Author Michael Rosen has echoed Gary Lineker’s statement about perceived parallels between the language used surrounding the Government’s immigration policies and Nazi Germany, while speaking on a stage outside Downing Street.
The former children’s laureate cited Lineker during a speech which condemned the Illegal Migration Bill and Suella Braverman’s rhetoric to hundreds of protesters who had marched to Whitehall.
Rosen, 76, addressed the crowd after a speech by the former Labour leader Jeremy Corbyn, who now sits as an independent MP after losing the whip.
“Notice also Braverman’s use of the word ‘obsession’ – she said she had an ‘obsession’ with the planes leaving for Rwanda.
“That’s precisely to soften us all up to the idea that importing people to another country is legitimate, it’s legal, and someone in the highest office in the land, if she can have this obsession, it must be right, and legal, and sane, when in actual fact, it’s irrational.
“People have asked, as we know, with Gary Lineker, is it the language of Germany in the 1930s?
“He used the words ‘not dissimilar’ – he didn’t say it was identical.

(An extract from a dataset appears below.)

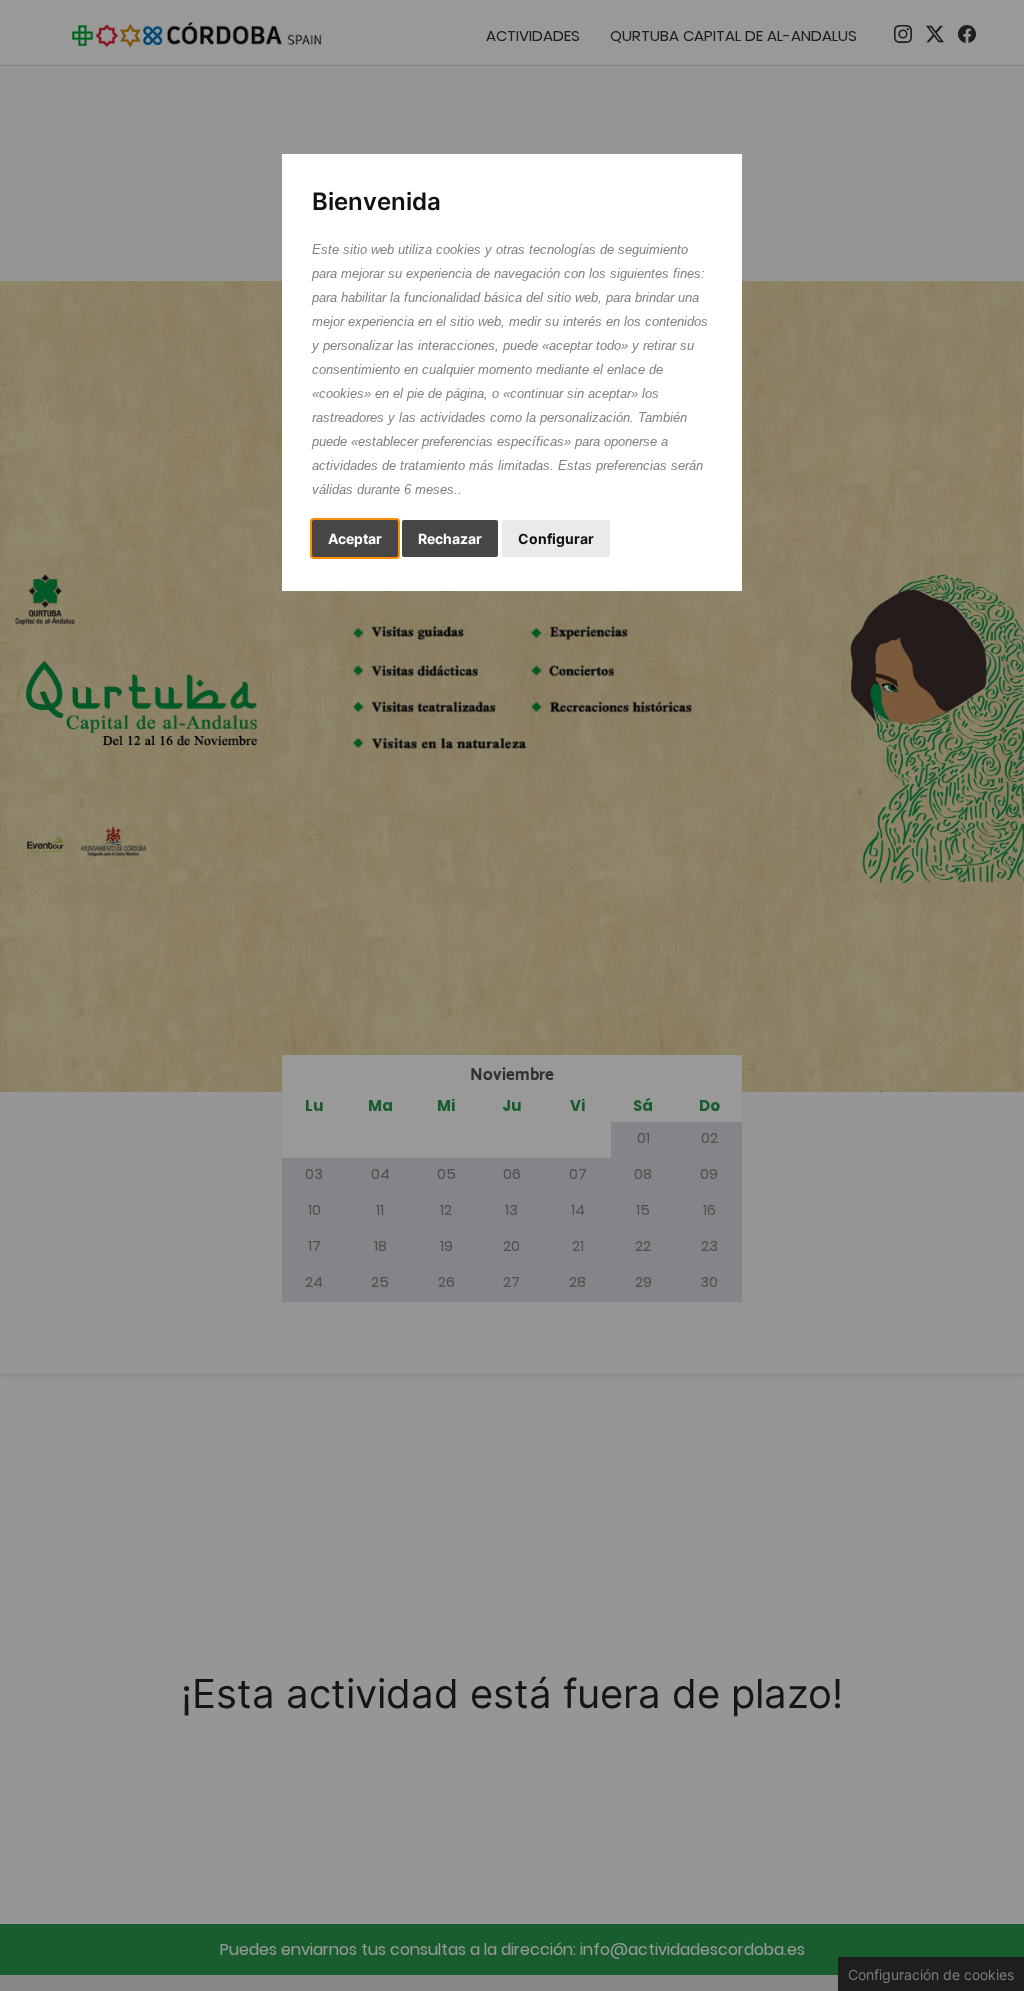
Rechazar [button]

“There was talk then of people being inevitably or habitualy criminal who had to be got rid of.”
Speaking with the PA news agency shortly afterwards, Mr Rosen said he attended the protest because he felt it was “very important” to show “we stand by refugees” by opposing the Illegal Migration Bill.
He said: “I think that this Government is playing a very dangerous game, they’re stoking people’s fears, particularly fears of the stranger.
“This is a very old game of scapegoating and blaming people – vulnerable people – and saying to people who are poor and people who are unhappy: ‘the cause of your poverty and the cause of your unhappiness are these people arriving in small boats’.
“This is what the Government does to shore up power, they’re very, very nervous that they’re going to lose power.
“It was a game that was played during the 1940s, there was a word which circulated around fascists in the 1930s, a German word, ‘fremdmoral’, which means alien morals.”
In a tweet shared on March 7, Lineker, 62, described the immigration bill as “an immeasurably cruel policy directed at the most vulnerable people in language that is not dissimilar to that used by Germany in the 30s”.
He was temporarily taken off air by the BBC in a subsequent row over impartiality, but returned to screens on Saturday to present coverage of an FA Cup match between Manchester City and Burnley.
The Illegal Migration Bill, introduced last week, states that refugees who arrive in the UK through unauthorised means – such as crossing the English Channel in a boat – will have their asylum claims deemed inadmissible.